• **Records shown**
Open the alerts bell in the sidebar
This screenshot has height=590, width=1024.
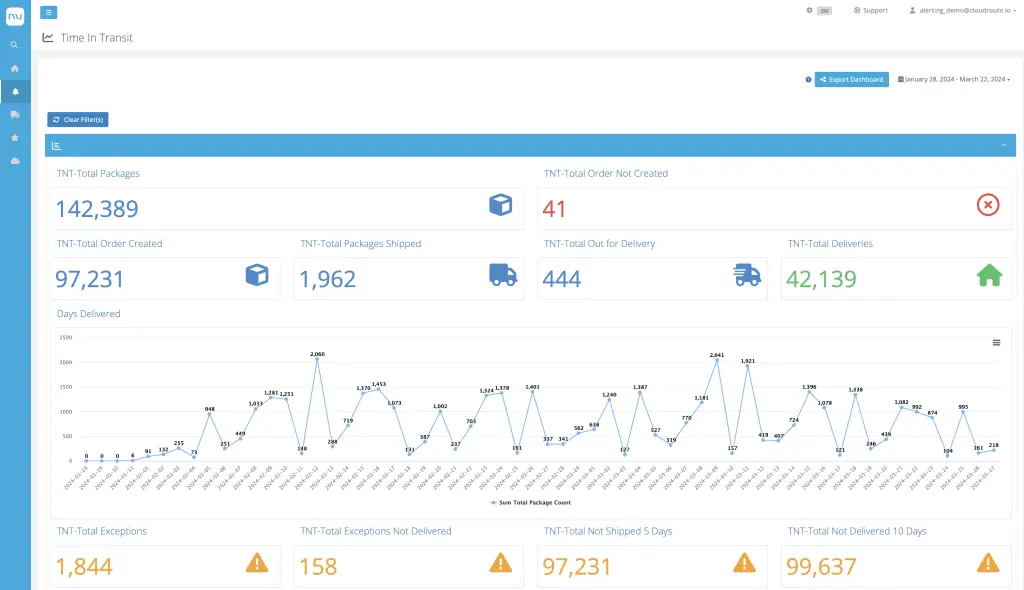coord(14,91)
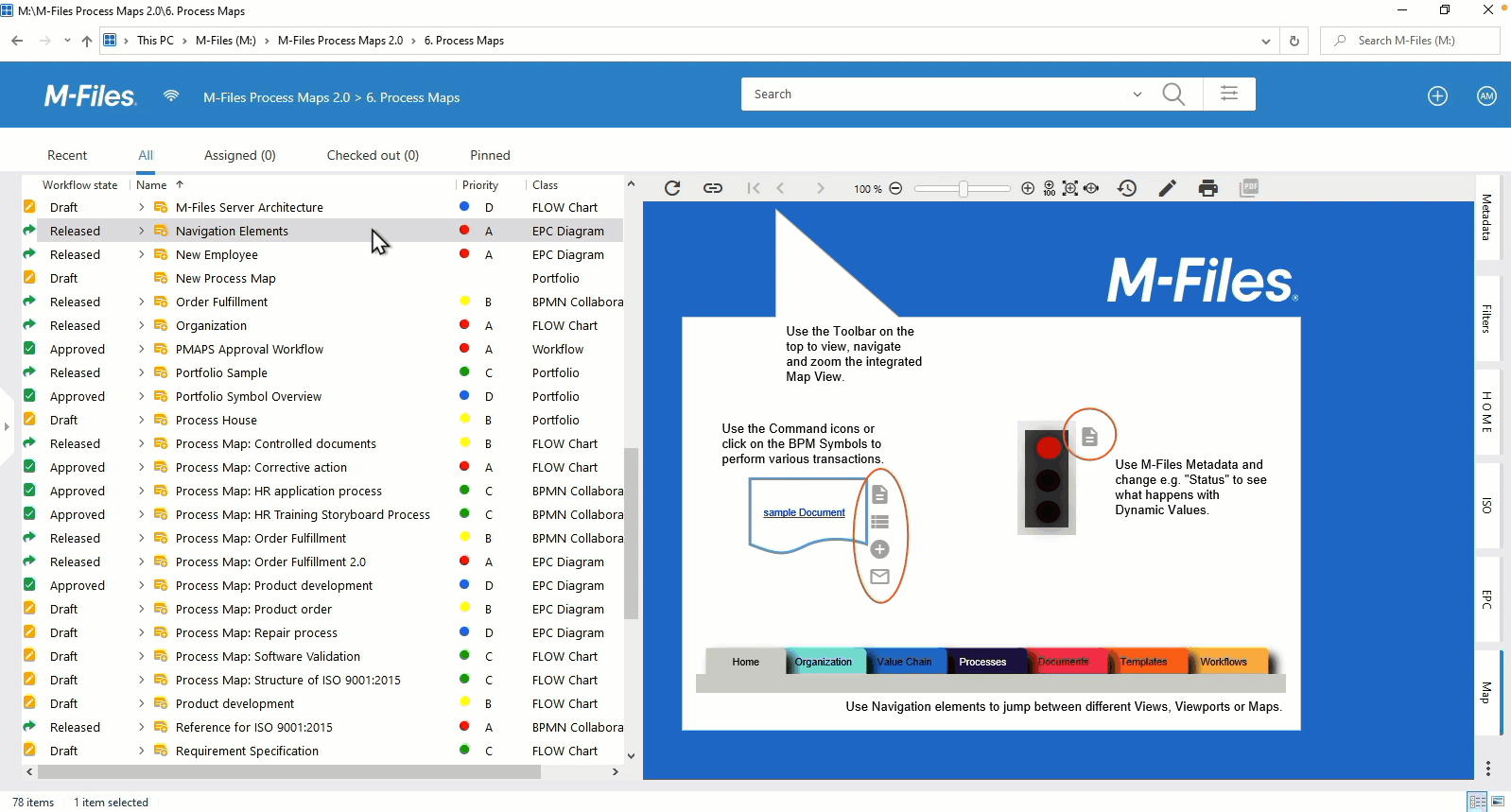1511x812 pixels.
Task: Switch to large thumbnails view in status bar
Action: point(1499,802)
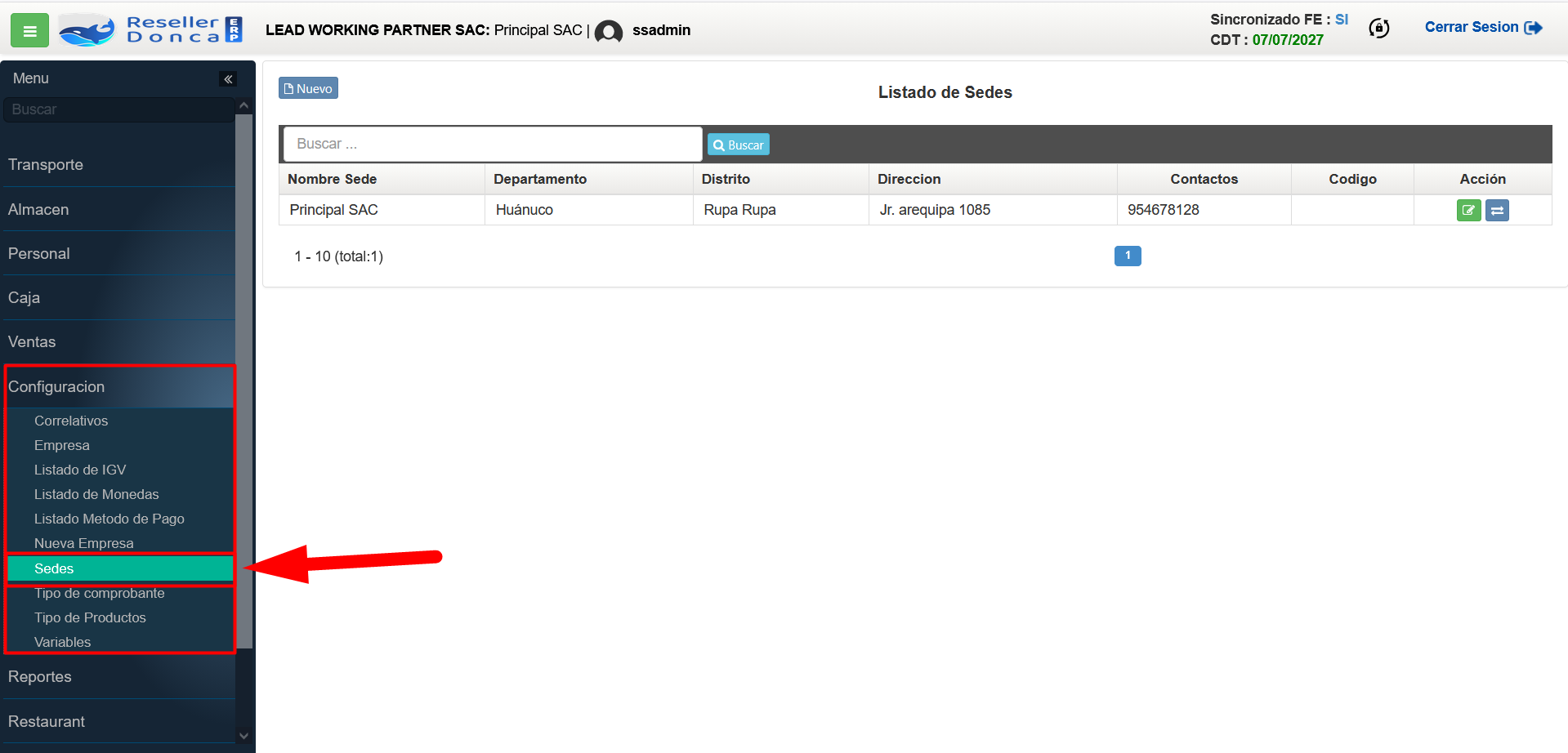Click the Reseller Donca ERP logo
Viewport: 1568px width, 753px height.
(151, 30)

• **What the task requires**
If a line holds a picture, skip the picture and transcribe the rest of the material exactly.

• **Worked solution**
Open the alerts bell in the sidebar
This screenshot has height=590, width=1024.
coord(14,91)
1511x812 pixels.
Task: Switch to large thumbnails view in status bar
Action: point(1499,802)
Click the Reseller Donca ERP logo
Viewport: 1568px width, 753px height.
(151, 30)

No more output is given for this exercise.